Cuando llegó a la frontera sintió un vértigo en el
estómago. Quiso regresar. Le aterró cruzar aquel breve espacio que dividía su
antigua vida de la nueva. La guerra le había quitado todo. El país se había
encargado de sembrarle el odio más perfecto y el desprecio más acendrado en las
pupilas. ¿Por qué dudaba? El invierno seguía matando gente en las calles. Era
hora de partir.
Había
viajado millas para poder salir del país. Sabía que la estaban siguiendo. No le
iban a perdonar. ¡Traidora! Era lo único que podía escuchar cuando escapaba de
la multitud. Ya habían pasado varios años. Extrañaba el calor de su casa que ahora
era un recuerdo difuso en su memoria. Sin embargo, recordaba con claridad los
besos de su marido y las risas de sus hijos. Nada de eso volvería. A los niños
se los llevaron y al marido lo fusilaron.
Apenas
tenían diez, ocho y seis años respectivamente. Ya habían pasado quince años sin
verlos. Recordó mientras observaba con inquietud unos arbustos estremecerse. Aquella
tarde cuando regresó con sus camaradas sólo se encontró con el charco de sangre
que llegaba hasta la puerta. Ni un rastro, siquiera habían dejado una amenaza,
nada. Simplemente arrasaron con el lugar.
Supo
por los vecinos que permanecieron escondidos que habían fusilado a un hombre,
estaban seguros que era su marido y a los niños se los llevaron en un camión. Odiaba
a la nación y a todos los imaginarios que la dejaron sin nada. Destetaba a Marx
y a Engels tanto como odió a los inversionistas americanos con quien tuvo que
acostarse mientras servía de espía. Hacía muchos años había perdido contacto
con sus compañeros de la resistencia. ¿Habrían muerto? Poco a poco fue
perdiendo sus direcciones. Las cartas dejaron de llegar sin explicación alguna.

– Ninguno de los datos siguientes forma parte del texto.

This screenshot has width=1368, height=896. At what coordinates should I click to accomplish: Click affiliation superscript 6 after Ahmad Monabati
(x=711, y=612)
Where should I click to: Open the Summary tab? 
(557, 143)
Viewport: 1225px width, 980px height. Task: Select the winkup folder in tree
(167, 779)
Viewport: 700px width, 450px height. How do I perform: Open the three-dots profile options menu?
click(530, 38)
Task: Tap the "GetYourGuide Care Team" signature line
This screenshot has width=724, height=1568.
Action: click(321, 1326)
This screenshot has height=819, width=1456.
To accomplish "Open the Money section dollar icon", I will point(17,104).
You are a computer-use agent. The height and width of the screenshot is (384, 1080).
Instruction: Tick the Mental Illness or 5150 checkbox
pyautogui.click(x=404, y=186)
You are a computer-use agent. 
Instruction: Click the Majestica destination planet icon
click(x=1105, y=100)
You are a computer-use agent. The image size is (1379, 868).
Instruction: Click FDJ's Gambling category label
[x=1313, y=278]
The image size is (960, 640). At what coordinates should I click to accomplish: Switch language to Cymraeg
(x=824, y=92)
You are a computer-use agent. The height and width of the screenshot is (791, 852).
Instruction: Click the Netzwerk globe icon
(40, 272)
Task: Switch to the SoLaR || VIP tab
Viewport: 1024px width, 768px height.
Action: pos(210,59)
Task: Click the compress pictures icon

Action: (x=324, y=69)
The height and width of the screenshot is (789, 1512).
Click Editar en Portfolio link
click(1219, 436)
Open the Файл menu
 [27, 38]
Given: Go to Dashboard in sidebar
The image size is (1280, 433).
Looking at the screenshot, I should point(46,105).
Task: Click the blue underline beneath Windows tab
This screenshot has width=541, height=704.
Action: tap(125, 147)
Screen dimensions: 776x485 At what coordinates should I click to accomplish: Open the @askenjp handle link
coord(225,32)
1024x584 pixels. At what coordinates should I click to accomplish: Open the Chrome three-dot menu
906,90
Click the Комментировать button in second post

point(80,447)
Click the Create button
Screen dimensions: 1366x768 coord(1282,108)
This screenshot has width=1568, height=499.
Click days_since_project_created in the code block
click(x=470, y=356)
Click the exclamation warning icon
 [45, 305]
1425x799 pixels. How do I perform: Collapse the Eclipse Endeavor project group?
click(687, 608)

No entendía porque la vida le extendía los años para ser testigo de más
horrores.
Seguía allí parada observando el
horizonte. Una punzada en el pecho latía con fuerza. “Los años no pasan en vano”
–dijo en voz alta, casi como un susurro. El viento se agarraba de las laderas,
como su obstinado cuerpo herrumbroso. Se sentía devastada. Su único logro había
sido vivir en fuga constante. Sabía que debía cruzar, que no podía demorarse
más allí. Miró hacia atrás y recordó a sus hijos. Nunca supo su paradero. Si sobrevivieron,
ahora serían adultos. ¿Qué tipo de vida llevarían? ¿Los habrían matado? La idea
hizo que la punzada en el pecho le latiese con más fuerza.
Tres
soldados aparecieron de improvisto y le ordenaron que se detuviera. “Ya es hora
de acabar con todo esto” –se dijo con la garganta seca. Dio la vuelta para
mirar a los ojos a aquellos hombres y sacó su pequeña pistola para abrir fuego.
Una punzada comenzó a latir. La sangre corría. Esbozó una sonrisa breve, casi como
un relámpago. Del otro lado una parte suya también se desangraba.